No. 20 Tennessee at Florida (7:30 pm, ABC)

This game just shouldn't take place in November. We have strayed so far from the light.

LSU vs Western Kentucky (7:45 pm, SEC Network)

Genuinely nothing to play for here. Western Kentucky is a good CUSA team, LSU is a bad SEC team. Send me the score notification in the morning. 

INTERLUDE

Halftime show.

Very fun tribute to Homestar Runner by the Washington State Cougar Marching Band. More of this, please.

THREADS

Interesting uniforms of the week. Inclusion does not always equal an endorsement.
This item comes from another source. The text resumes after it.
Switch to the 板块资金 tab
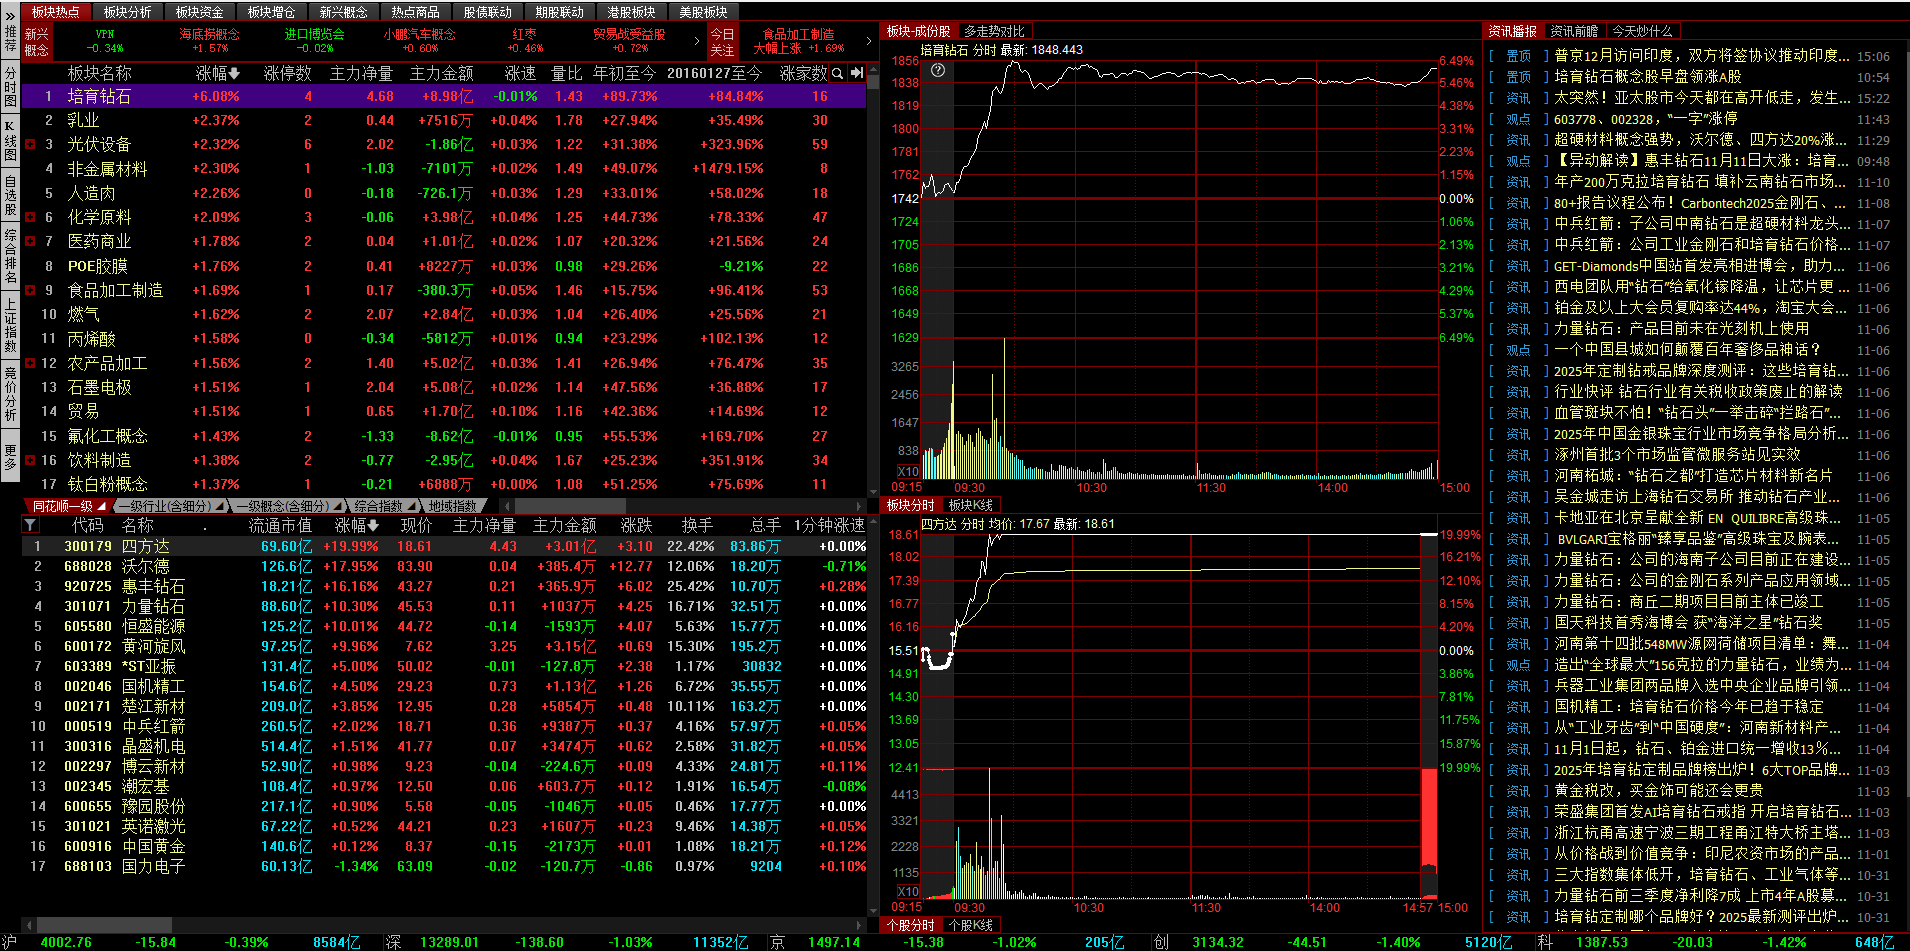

FIU took the field with throwback nickname the Sunblazers last week, which is infinitely better than the Panthers moniker they’ve gone by since 1987. Please, smaller state schools, embrace goofiness and stick with your fun old mascots!

OUT OF TOWN

More to watch. 

Friday Night

Hawai’i at UNLV (10:30 pm, FS1)

Two really good Mountain West teams battle it out with a potential spot in the conference championship game on the line.

Death By Lightning (Netflix)

If I could pitch this show in one sentence: A parallel storyline in which James Garfields reluctantly realizes his fate to save a fractured nation, Tom Wambsgans is a delusional grifter who decides he must assassinate James Garfield, and Nick Offerman plays himself as Chester Arthur. A delightful four episode watch!

Saturday Early

No. 13 Miami at Virginia Tech (Noon, ESPN)

James Franklin is going to put on a massively impressive PR spectacle during this game. Also, Miami better win by a lot.

FCS: The Game No. 10 Harvard at No. 25 Yale (Noon, ESPNU)

The first-ever Ivy League auto bid to the FCS playoffs is on the line in the 141st meeting between these teams. Yale has won three in a row against the Crimson, and would love to once again keep their rivals from outright winning the league.

FCS: Brawl of the Wild No. 2 Montana vs No. 3 Montana State (2 pm, ESPN+)

Montana is the best team not named North Dakota State in FCS, but will need to win this rivalry game to secure a bye in the playoffs. Tickets are going for a minimum of $221 on SeatGeek, if you needed any indication of local interest.

Saturday Afternoon

No. 7 Oregon vs No. 15 USC (3:30 pm, CBS)

The Trojans picked up the first honest-to-god culture win of his USC tenure by winning a slopfest against Iowa. They’ll need to do it again to keep playoff hopes alive, against an Oregon team that everyone might be forgetting as a true national title contender.

No. 9 Notre Dame vs Syracuse (3:30pm, NBC)

The Irish are definitely in the playoff if they win out, and will remain in this section solely for the purpose of noting which teams needs to win each week.

No. 24 Tulane at Temple (3:45 pm, ESPNU)

A win for the Green Wave locks up a spot in the AAC title game, which is almost certainly a play-in for the G5 playoff bid. Temple has been feisty under new head coach KC Keeler, but might not have the juice to knock off Tulane just yet.

No. 12 Utah vs Kansas State (4 pm, ESPN2)

Utah has played one (1) game decided by fewer than 24 points this year – a 24-21 loss in the Holy War that may keep the Utes out of the playoff. The Utes need to keep winning, but even that might not be enough to hold off a handful of SEC and ACC teams looking to secure at-large bids.

No. 18 Michigan at Maryland (4 pm, Big Ten Network)

Michigan needs to win to keep, yeah, you get the idea.

Saturday Evening

No. 16 Georgia Tech vs Pitt (7 pm, ESPN)

A win for Tech essentially gives them two shots at locking up a playoff bid, while Pitt needs to win out and get help for a chance at the ACC title. This might be the best matchup of quarterbacks in the country this week, and with real stakes this is surely the most important game on the schedule.

No. 11 BYU at Cincinnati (8 pm, FOX)

Cincy is still feisty, while a BYU win probably gets them into the Big 12 title game for a rematch with Texas Tech.

OFFERING PLATE

Praise be, we enjoyed these things, some of which require a subscription.

Just going to post this headline from Grant Marek at SFGATE unabridged: The night ESPN watched two college mascots try to kill each other. A serious, and much needed, investigation into the Dallas Cowboys’ pants by Or Give Me Death. SOUTH ALABAMA BABY RACE. Emma Baccellieri at Sports Illustrated on a new women’s pro baseball league and the reemergence of Mo’ne Davis. The Australian Football League held its draft over the last two nights, in case you want to keep tabs on any future Sun Belt punters.